We were excited to check out the many features that have been added to the 100,000-square-foot spa complex since our last visit in 2014. And we weren’t disappointed: I’ll cover all but one of them in an upcoming post about my recent craft beer-related travels. That’s right: Spas and craft beer, together at last.
The one new experience I simply can’t wait to share -- the Aufguss Ritual -- was unlike anything I’ve ever done, in a spa or otherwise.
After one glorious circuit of Le Nordik’s various hot and cold pools, saunas and steam rooms, we made our way to the spacious Finlandia sauna 10 minutes before the 1pm Aufguss. (The 15-minute ritual takes place on the hour every other hour.)
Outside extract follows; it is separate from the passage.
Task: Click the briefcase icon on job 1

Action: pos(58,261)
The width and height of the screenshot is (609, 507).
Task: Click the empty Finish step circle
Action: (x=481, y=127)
Sitting on the topmost of the three wooden tiers surrounding the sauna’s table-sized stove, we had worked up quite a sweat by the time the sounding of a gong signalled the start of the ritual. Within minutes, the place was packed.
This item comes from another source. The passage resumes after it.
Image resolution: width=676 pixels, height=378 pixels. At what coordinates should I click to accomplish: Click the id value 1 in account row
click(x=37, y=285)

While setting down several buckets of water, snow and perfectly formed snowballs, the Aufguss Master explained how the ritual would unfold and encouraged us to “listen to our bodies” and move to lower seating, or leave the sauna altogether, should the heat become uncomfortable.
Dramatic music filled the space as our young guide scooped out three of the snowballs, each infused with essential oils, and dropped them one by one onto the enormous stove’s super-heated rocks. Juniper-scented steam immediately rose into the air, and was enthusiastically dispersed by the Aufguss Master as she skillfully whirled a folded towel around the sauna, her tattooed arms glistening with sweat.
This exhilerating process was repeated two more times with different oils, raising the temperature and humidity to a point where a few members of the audience took their leave. Then, just before the ritual ended with efflusive and well-deserved applause, those who remained were cooled off in thrilling fashion when the Aufguss Master used her wooden scoop to douse us repeatedly with icy meltwater. Did I scream? You bet I did. Was it with pleasure or with pain? I’m not entirely sure -- and, as with many aspects of Le Nordik, that was the magic of the experience.